Mountain biking allowed on more trails in Boulder

This article was in the Wednesday Rocky Mountain News.

This information is for anyone that loves to ride a bike and finds it just incredibly odd that for about 25 years, Boulder, Colorado has made mountain biking off limits.

It's really easy for so many mountain bikers to bitch and moan about not being able to ride in Boulder. But how many of those same mountain bike cyclists are actually getting involved with advocate groups or making political votes count?

So read below and see how things are starting to change thanks to the many people that are getting involved.

As seen in the Rocky Mountain News:
Boulder cuts drive for pedaling


Nearly a quarter-century ago, Boulder banned mountain biking from all trails and fire roads within the city limits.

Back in 1983, mountain biking was an exciting and novel outdoor sport, and Boulderites, being the kind of people who flock to exciting and novel outdoor sports, took to the trails on their bikes. And just as quickly, city leaders, alarmed by the prospect of adrenaline-addled youth bombing past on souped-up bicycles, quickly voted to ban them from the trails.

In the ensuing years, mountain biking gained a foothold in communities across Colorado and the nation, but Boulder's blanket ban hardly softened.

With the exception of a few yawn-inducing fire roads and trails in the prairies on the east side of town, the city's 43,000 acres of open space have remained essentially off-limits to the Front Range's legions of fat-tire enthusiasts.
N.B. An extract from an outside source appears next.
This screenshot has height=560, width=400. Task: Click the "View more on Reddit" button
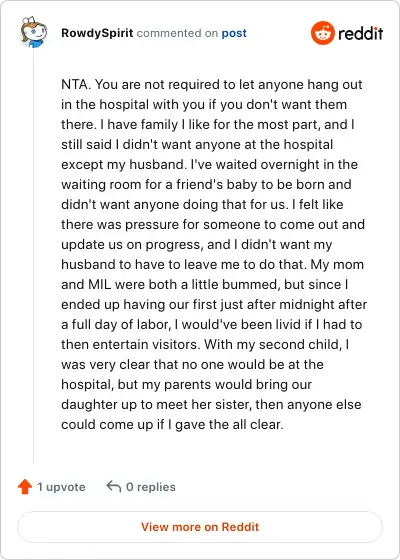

In the forested mountain backdrop for which Boulder is famous, there are no mountain bikes allowed at all.

Instead, mountain bikers in Colorado's most carbon-conscious city must hop into their cars whenever they yearn for interesting singletrack.

Ironically, places where mountain biking caught on more slowly had more time to watch the sport evolve. Instead of issuing wholesale bans, these communities opened trails to mountain biking and enacted reasonable restrictions on a case-by-case basis.

Jefferson County, for instance, offers a variety of challenging and well-designed trails for mountain biking, some within the Golden city limits.

But despite mounting evidence that mountain biking can successfully coexist with other uses, and despite education campaigns and sustainable trail-building guidelines that have helped limit social conflict and trail degradation in other localities, Boulder, for many years, refused to follow suit.

After the passage of the city's new visitor master plan in 2005, however, city staff and elected officials began re-examining the role of recreation on city lands, and last month, the Doudy Draw trail was opened for biking. It is the first significant trail to allow bikes on the west side of Highway 93.

Yes, progress has been excruciatingly slow, and no, there isn't any sweet singletrack in the hills of west Boulder just yet. But the opening of Doudy Draw, as part of a planned new complex of trails being built or opened to bikes on the south side of town, means that soon Boulder mountain bikers will be able to have an enjoyable half-day of riding without having to get in the car.

"Nobody would call it a high-quality experience yet because it's still a patchwork," rather than a linked network of purpose-built recreation trails, said Pete Webber of the International Mountain Bicycling Association, who consulted on the project. "But it's definitely progress."

Even more exciting is the proposed Springbrook loop, a singletrack that, if approved, will follow the natural contours of the land that will climb through the forested foothills just south of Eldorado canyon.

So what has changed to allow mountain bikers to dream of mountainous, forested singletrack within Boulder city limits?

First, there's now a solid body of research on the impacts of mountain biking, which suggests that mountain bikers have no more impact on the environment than other users such as hikers and equestrians.

In addition, the mountain bike community got organized. The mountain bikers who spread so much fear in Boulder in the 1980s are now in their 40s and 50s. Knobby-wheeled young insurgents no longer, they have banded together and gotten involved in politics to make sure their voices are heard.

A few years ago, the Boulder Mountainbike Alliance also made the decision to forgo nonprofit status and endorse candidates in local elections. In doing so, they were able to help elect bike-friendly members of the City Council who supported their position in negotiations with city staff and the public.

Finally, bike advocates have shown themselves to be responsible members of the outdoor community by helping to build and maintain bike-friendly trails across the city and county. Recently, a group of close to 70 volunteers helped reroute and improve segments of the Doudy Draw trail.

At the end of the day, a city ranger brandished a pair of clippers and took down the "No Bicycles" sign at the trail head.

It is, for any Front Range mountain biker who has longed to bike through Boulder's spectacular foothills, a sight for sore eyes.